*** TASK INPUTS ***

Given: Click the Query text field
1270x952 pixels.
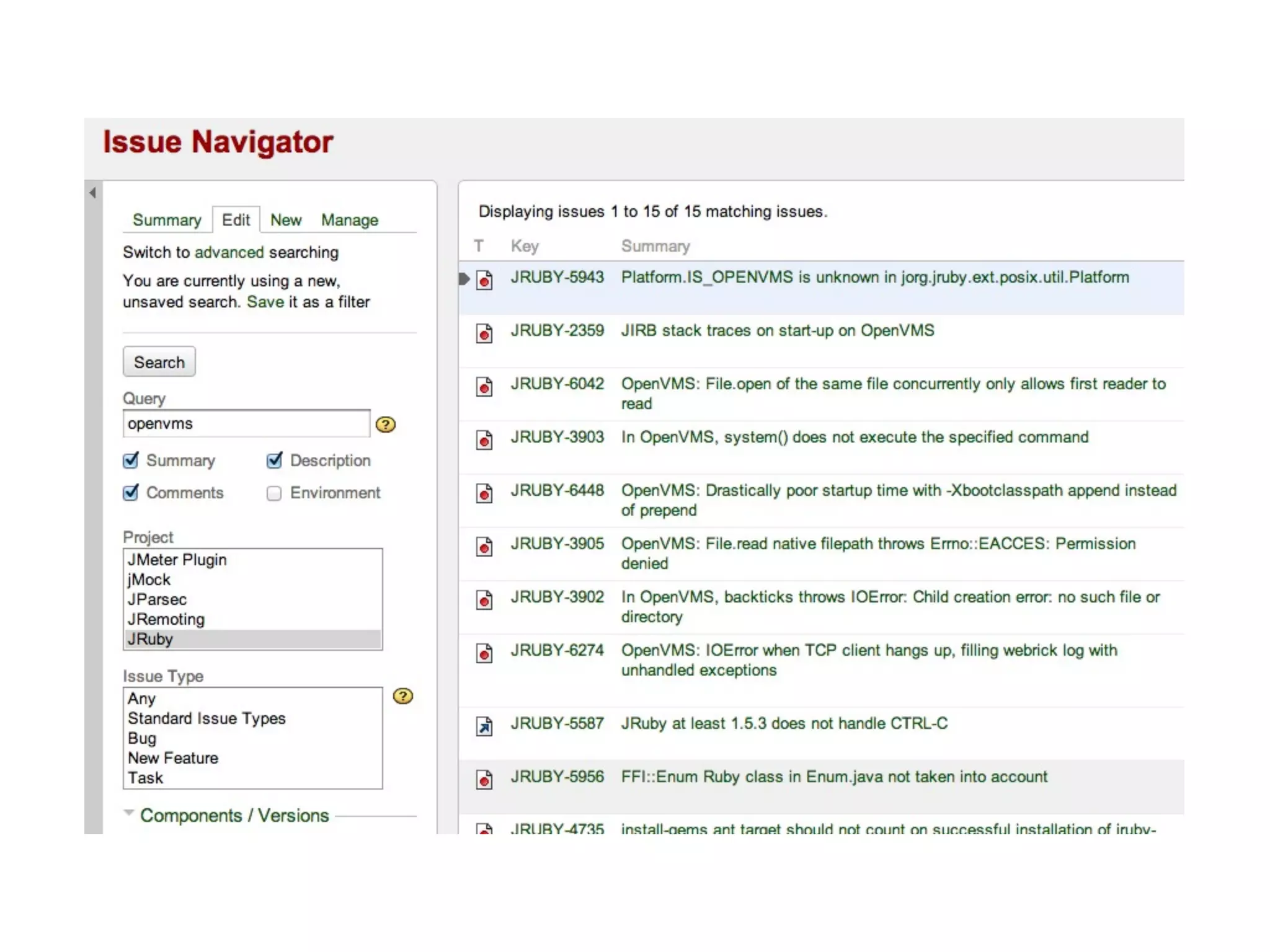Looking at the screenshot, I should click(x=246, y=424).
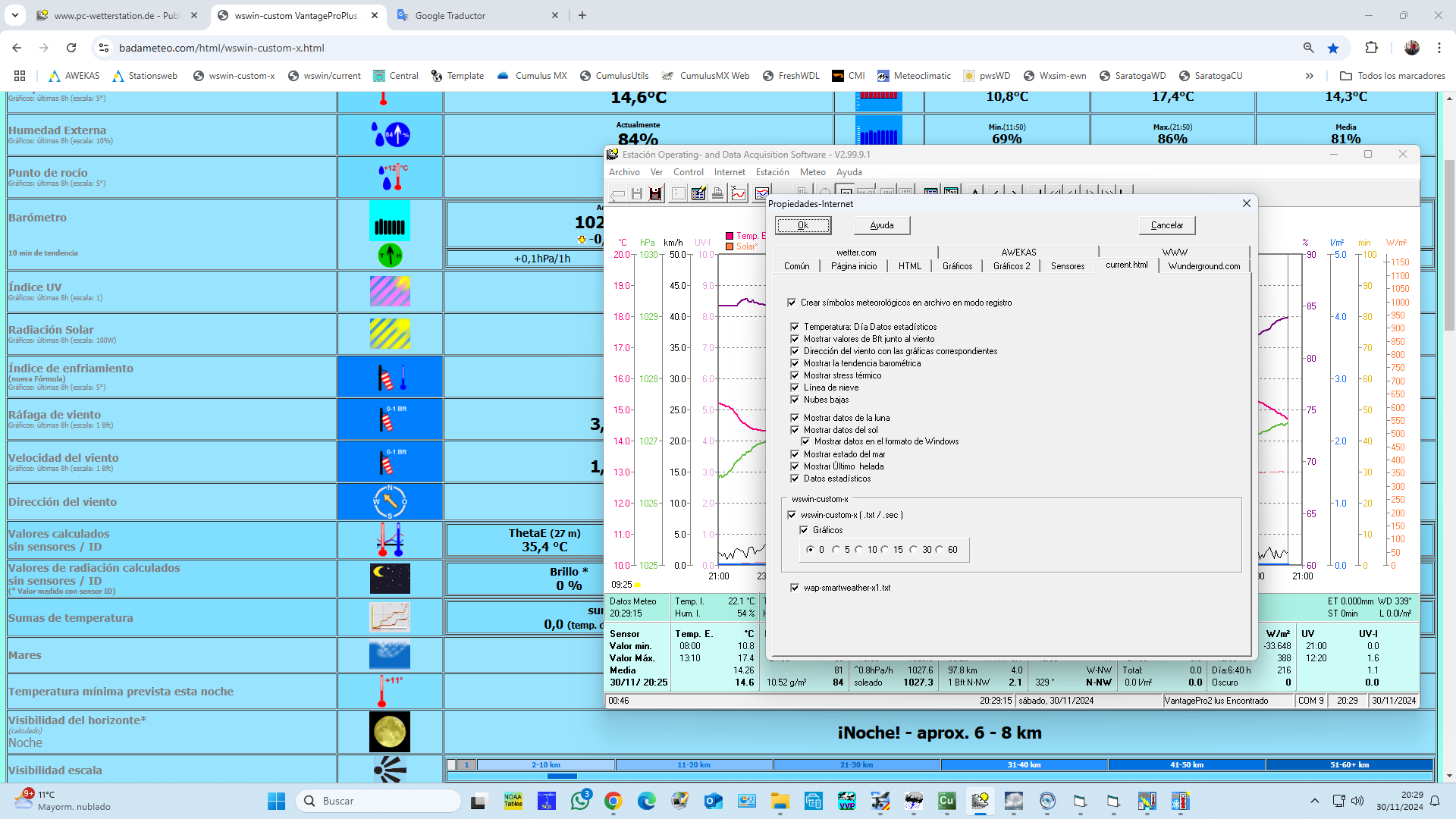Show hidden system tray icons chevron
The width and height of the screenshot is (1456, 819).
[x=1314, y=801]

*** End of TASK INPUTS ***

• [TASK DIRECTIONS]:
Pictures don't belong in the copy. Restate all the entries exactly.

• [RESPONSE TO THIS EXERCISE]:
Given: Click the Query text field
1270x952 pixels.
Looking at the screenshot, I should click(x=246, y=424).
Show hidden system tray icons chevron
The width and height of the screenshot is (1456, 819).
[x=1314, y=801]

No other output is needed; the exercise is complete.